Entre-falas: Artistas
Crônicas com aquarela
José Lutzenberger foi um arguto observador de sua época. Alemão, radicou-se emPorto Alegre nos anos 30 e dedicou seu talento de engenheiro-arquiteto para a cidade e para a Escola de Belas Artes. Quieto e observador, era fascinado pela vivacidade cotidiana. Depois de observar em silêncio, chegava logo na casa da Jacinto Gomes e suspendia, com precisão e minúcia, o tempo fugaz.
O MARGS homenageia o artista, que só teve individuais após a morte, em 1951, com uma grande apresentação de sua obra, reunindo aquarelas, desenhos, esboços, diários, revelando a alma e o bom-humor de um cronista. Nessa conversa, suas filhas, Magdalena e Rose Lutzenberger, recuperam para o Jornal do MARGS um pouco das vivências do pai, artista e professor, com a presença do curador e pesquisador Paulo Gomes.
Jornal do MARGS – Há um diário, que será exibido, onde o pai de vocês registrou a infância dos filhos através da fala e dos desenhos. Quais são as lembranças que vocês guardam disso?
Rose Lutzenberger – Ele registrava as coisas que achava interessante, brincadeiras ou bobagens que a gente fazia. Coisas do dia-a-dia que aconteciam, às vezes ele até exagerava um pouco.
Magdalena Lutzenberger – Ele sempre dava um tom mais humorístico. Seu desenho tinha uma característica mais exagerada.
Paulo Gomes – É uma veia satírica, um humor aliado a uma profunda capacidade de observação. Tanto nas imagens de Porto Alegre como nas do campo, sempre há esse caráter meio satírico. No caderno, isso aparece de uma maneira muito forte, aliado a um lado afetivo, considerando que é a história da família.

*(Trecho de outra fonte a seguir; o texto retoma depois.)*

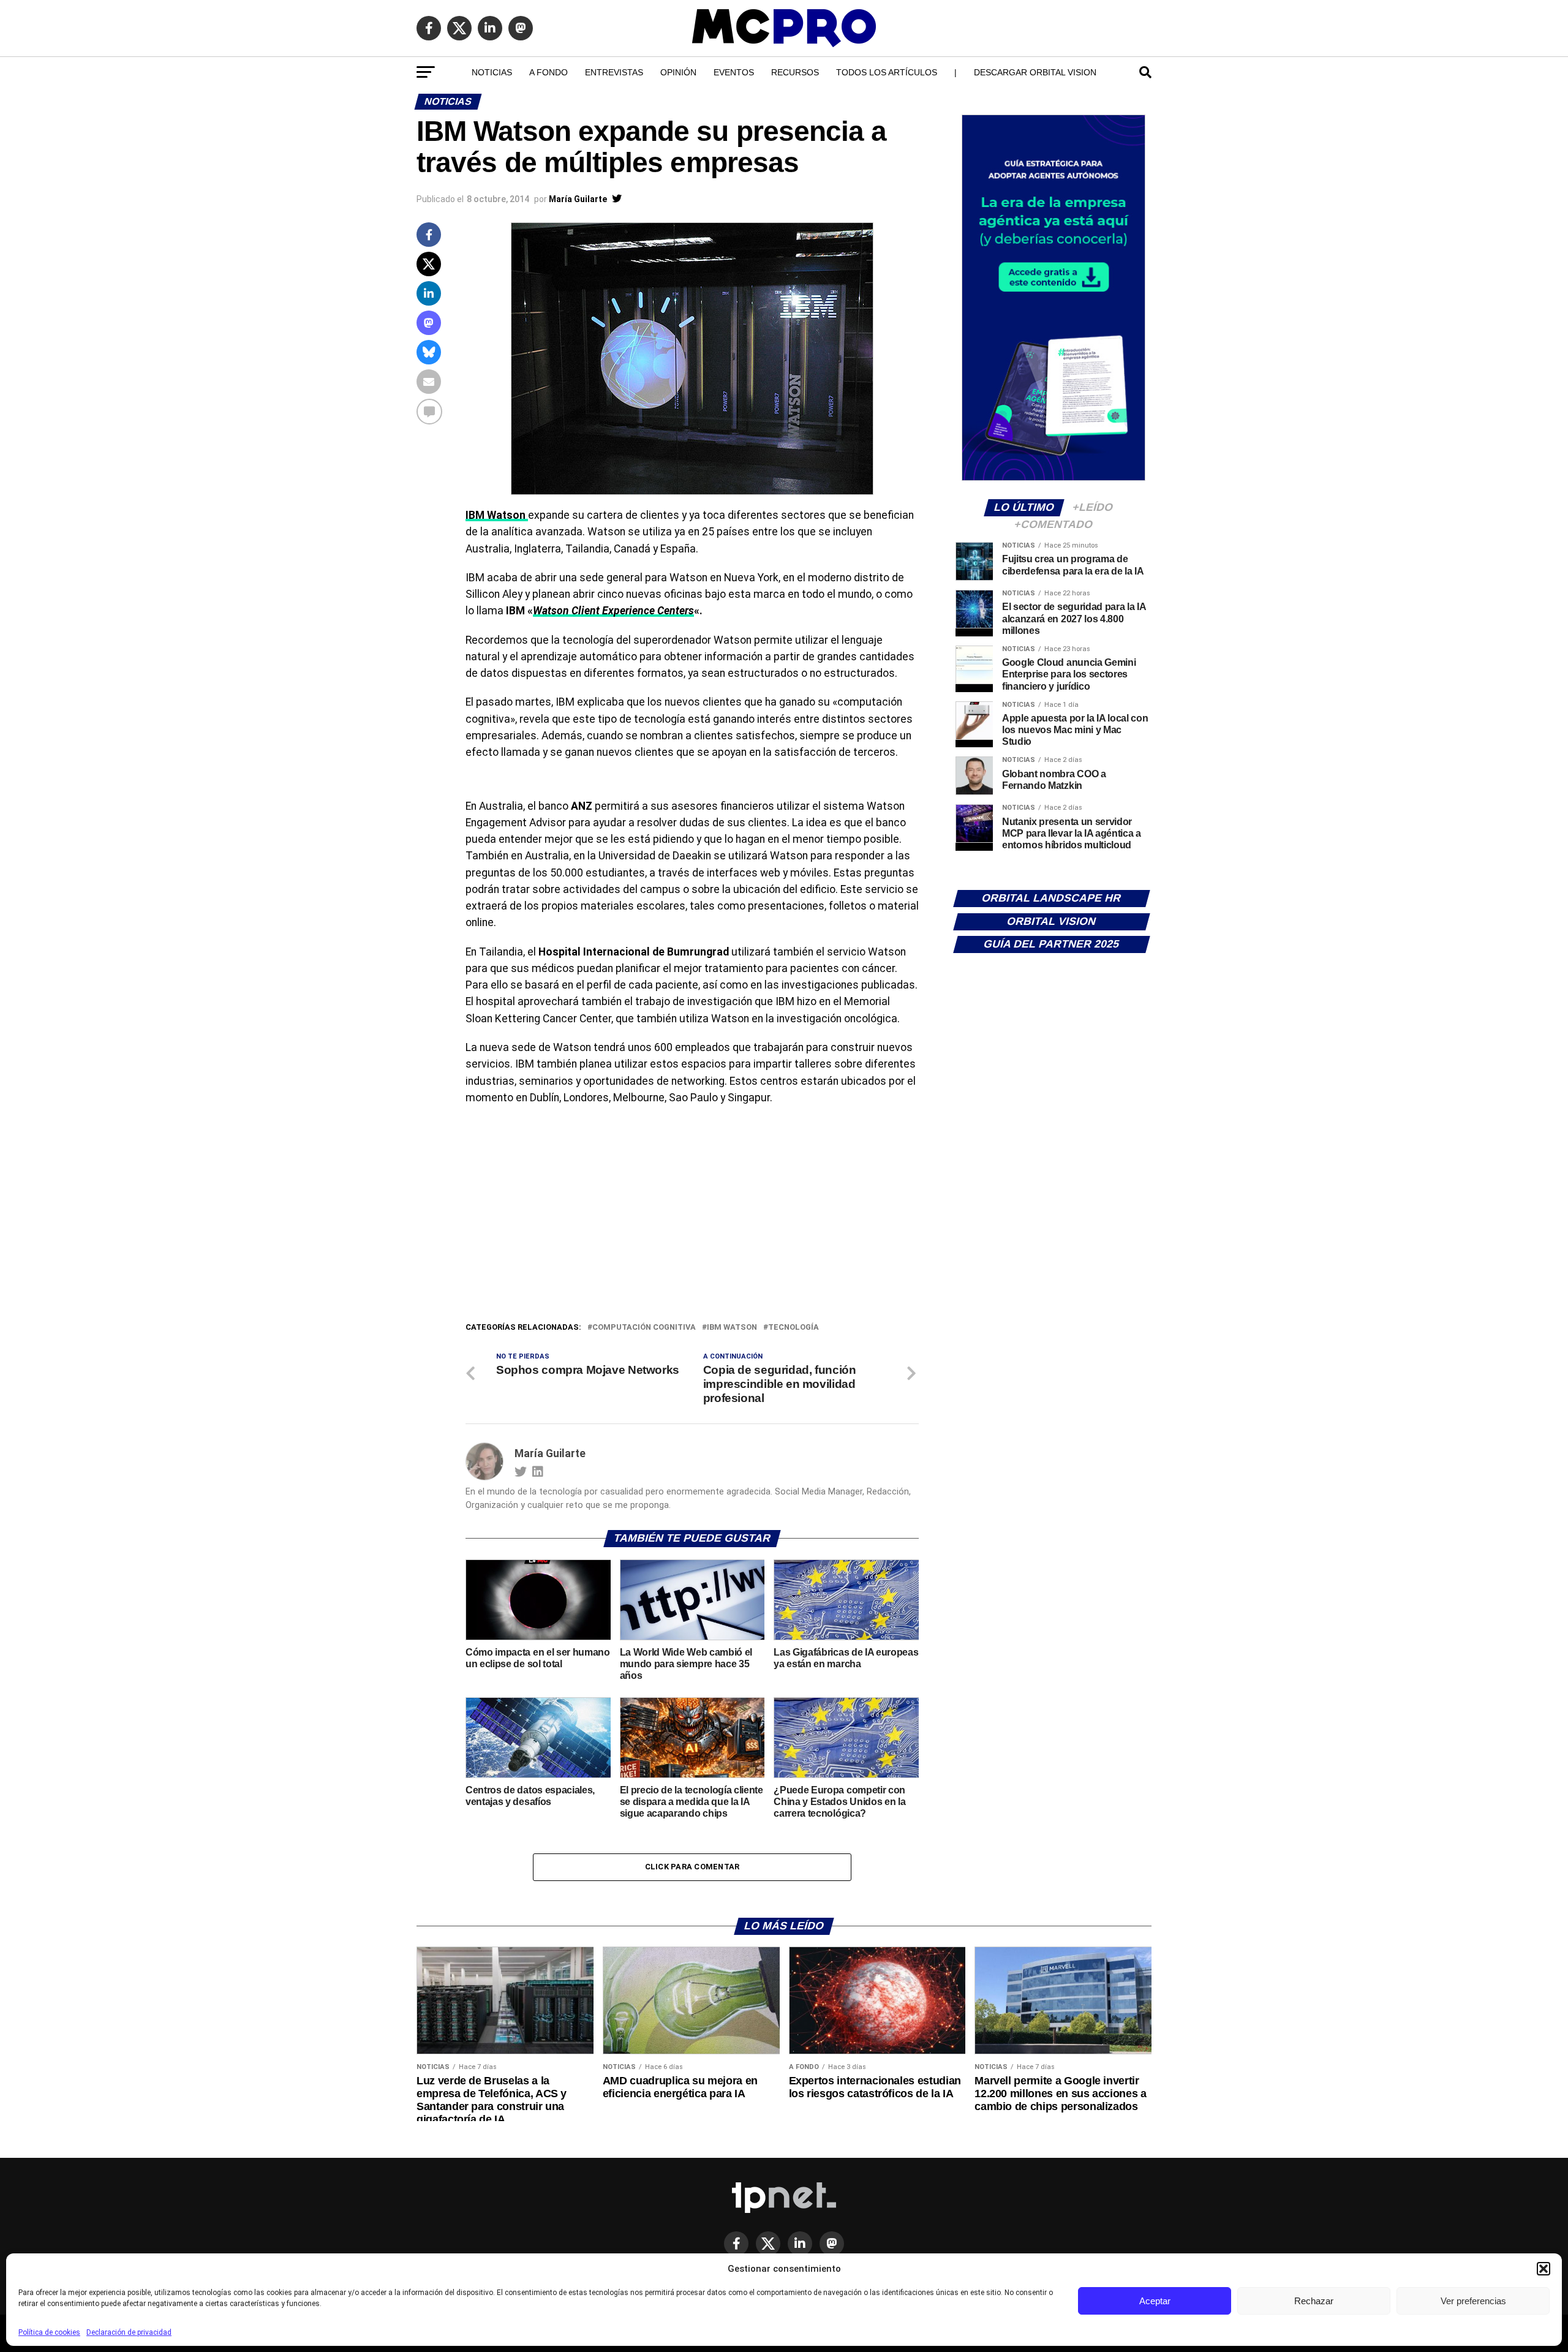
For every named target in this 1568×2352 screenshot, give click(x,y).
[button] (1543, 2269)
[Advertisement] (692, 1228)
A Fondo (548, 72)
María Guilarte (578, 199)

Rose – Ele era uma pessoa de fisionomia muito séria, as crianças muitas vezes até se assustavam. No entanto, era uma pessoa muito humana, muito dada, gostava das crianças, apesar de ser quieto. Ele mais desenhava e escrevia do que falava.
Magdalena – Até os alunos dele, todo mundo respeitava. Não que ele fosse uma pessoa brava, mas era a postura dele... meio de militar.

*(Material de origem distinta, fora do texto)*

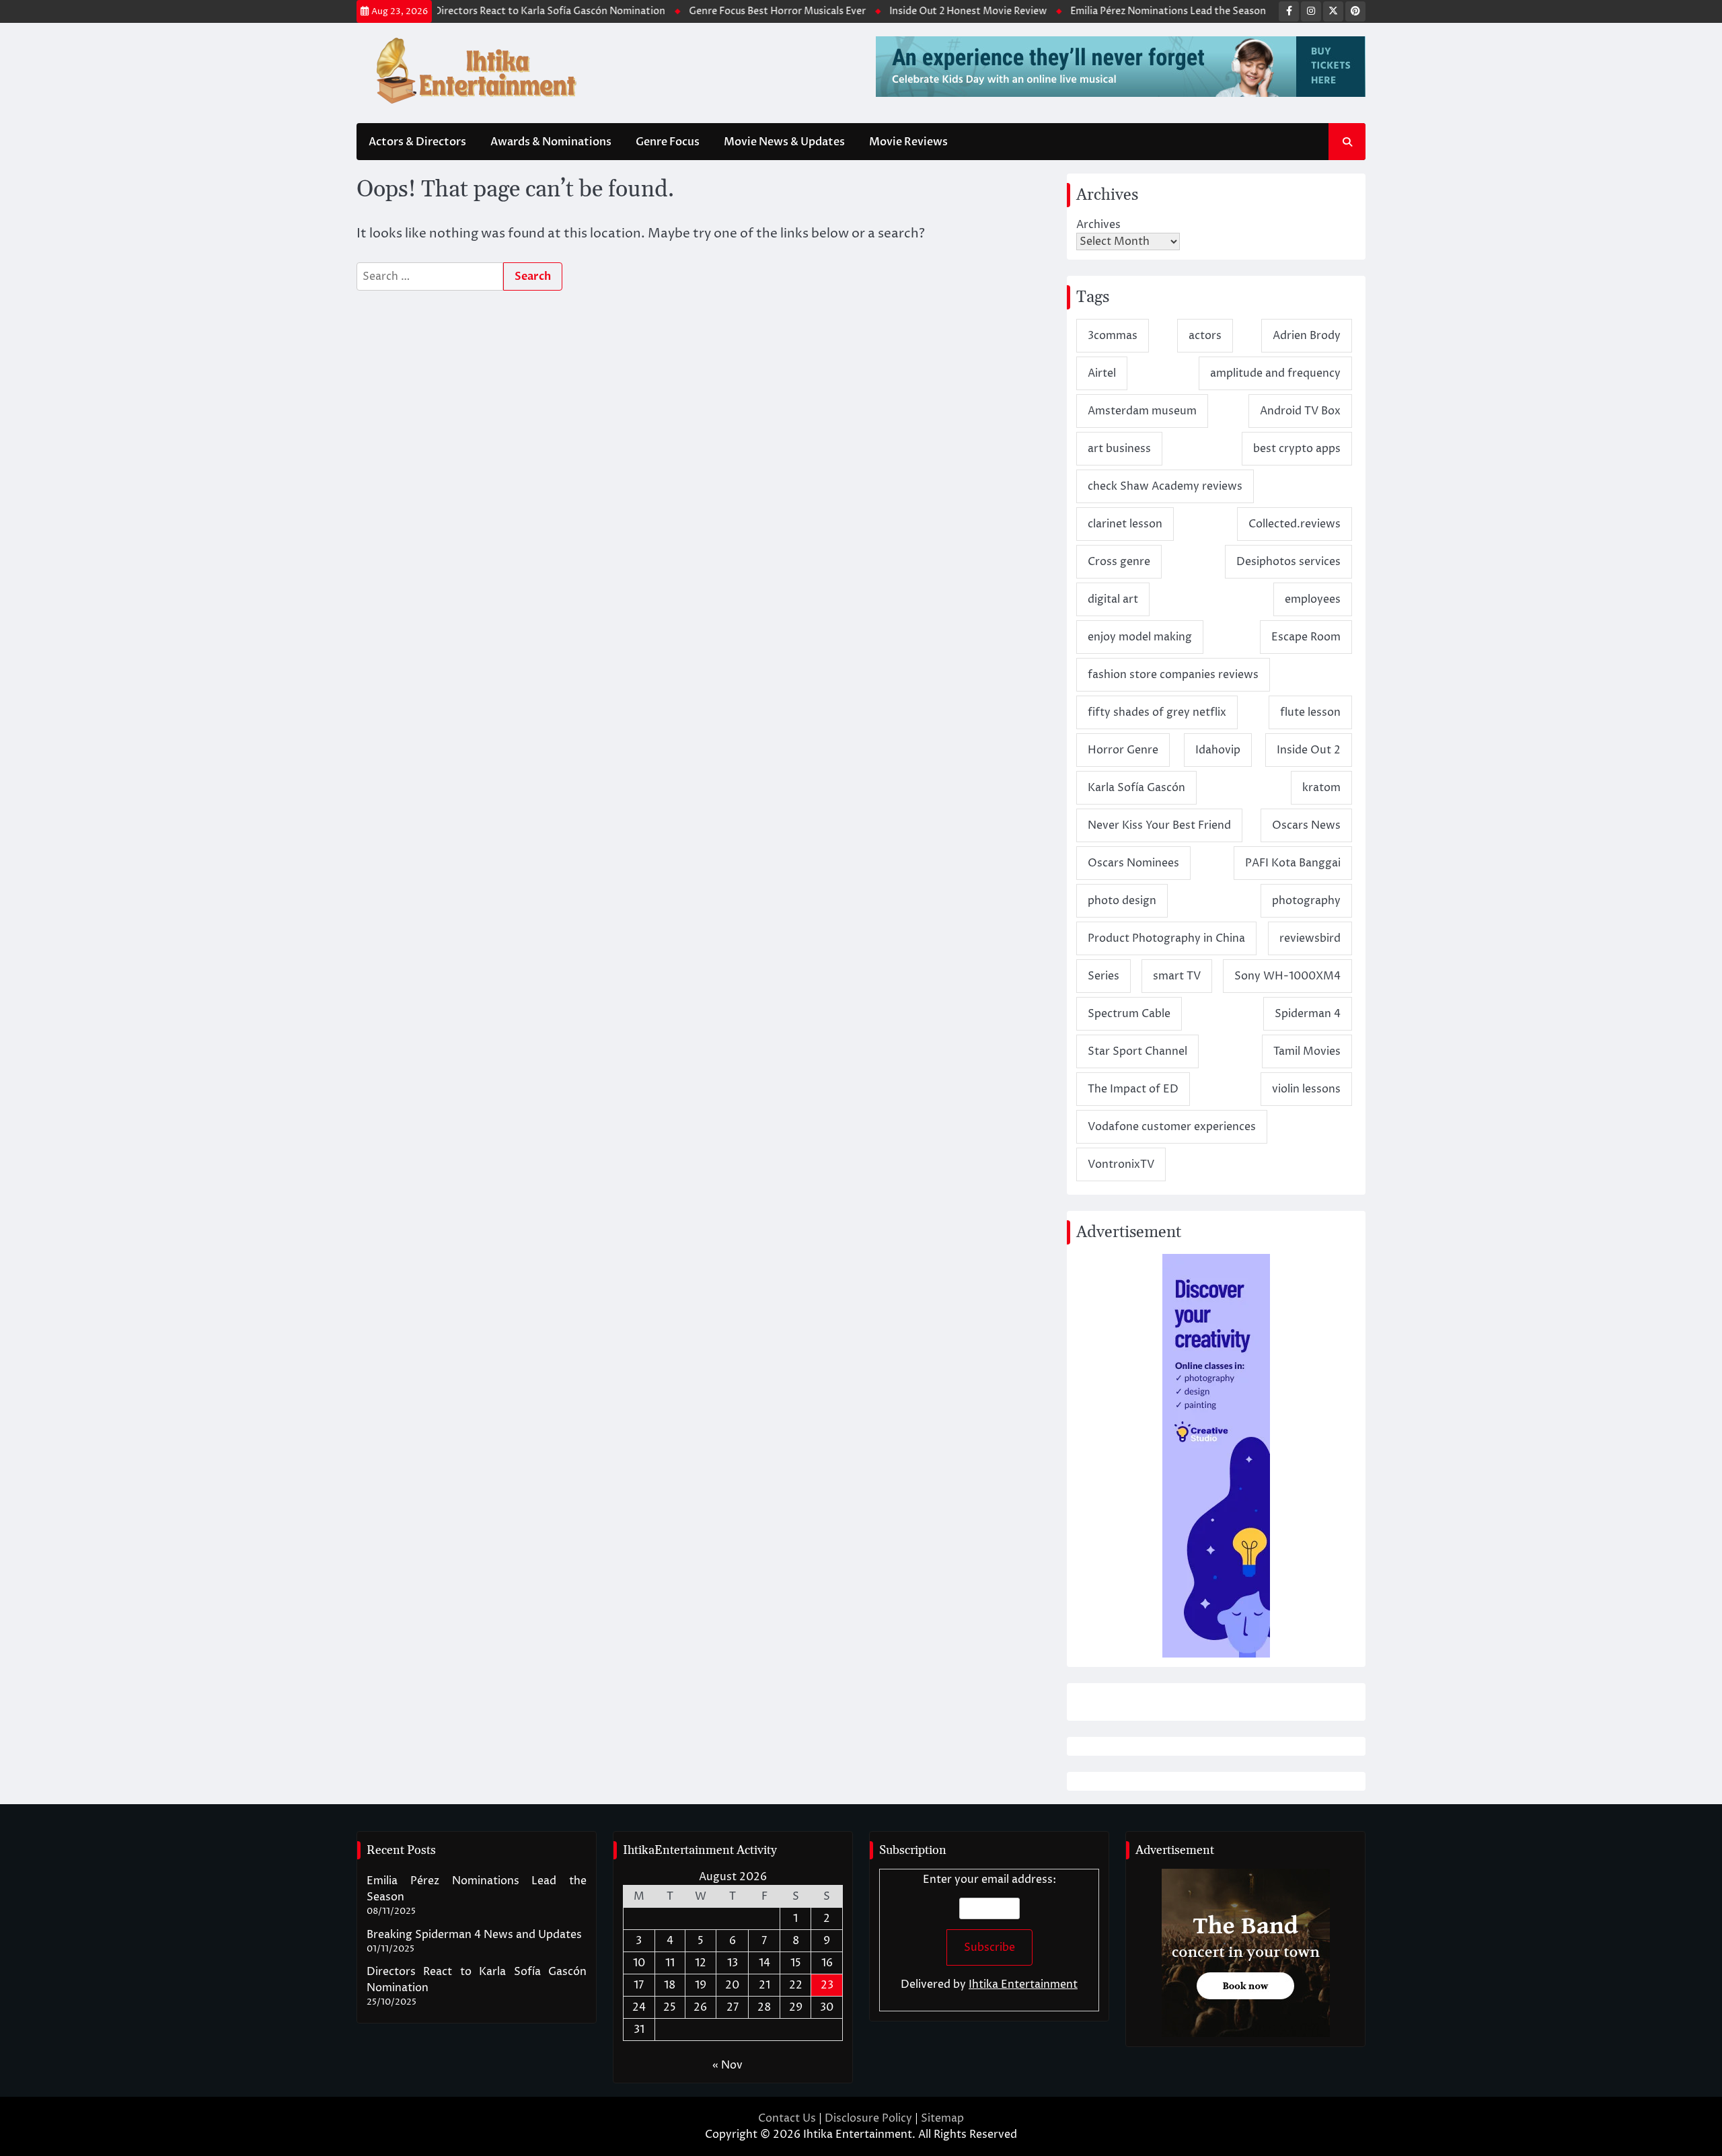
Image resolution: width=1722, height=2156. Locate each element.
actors (1205, 335)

Paulo – As pessoas que conviveram com ele e o retrataram sempre acentuaram o caráter do oficial prussiano, quase como uma caricatura. Em um texto, a Patrícia Bins fala disso e, ao mesmo tempo, lembra o enorme carinho que ele tinha com as pessoas.

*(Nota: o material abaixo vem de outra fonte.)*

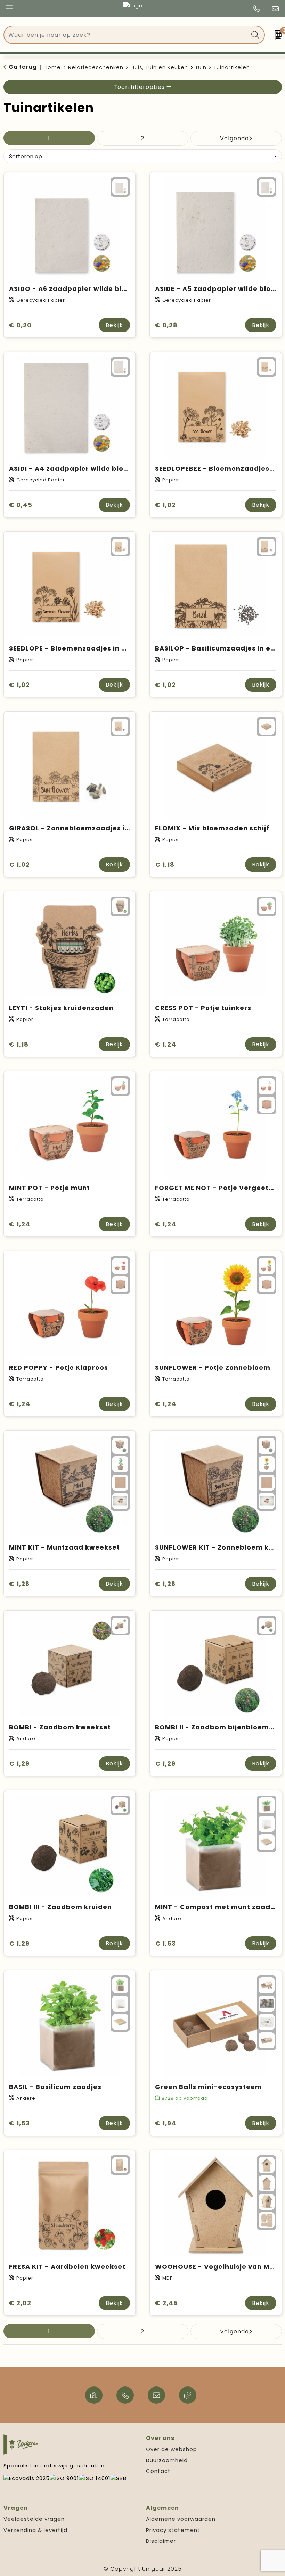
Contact (158, 2471)
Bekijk (114, 325)
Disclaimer (161, 2540)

Como ele passou o gosto pela arte para vocês?
Magdalena – Ele sempre estimulou muito. Sempre quis que fizéssemos um diário, coisa que nunca conseguiu. Nunca ninguém escreveu, nem desenhou.
Rose – Ele saía conosco, aí voltávamos e ele dizia: “agora vocês vão desenhar o que viram”, mas a gente fazia umas porcarias... nada de maior.
O que vocês lembram das histórias que ele contava da Alemanha?
Magdalena – Durante a Guerra, não houve comunicação com a Alemanha. Nós mantínhamos contato com uma irmã dele, que era casada, mas não tinha filhos. Essa tia era muito presente, embora não a conhecêssemos. Tanto que, quando meu irmão se incomoda va, pegava as coisas dele e dizia: “Estou indo lá para a tia”. Era uma pessoa muito longe, com quem tínhamos contato apenas por correspondências, mas se falava muito nela. Eu só fui conhece-la mais tarde, em 1959, quando fui para a Alemanha pela primeira vez. Para suprir a falha da nossa falta de conhecimento dos parentes paternos, ele fez um diário onde descreve como era o pai, a mãe, todos os tios, o temperamento de cada um; fez a árvore genealógica, depois descreveu toda a guerra de 1914, os quatro anos em que ele ficou na França. O problema é que é muito difícil ler a sua letra.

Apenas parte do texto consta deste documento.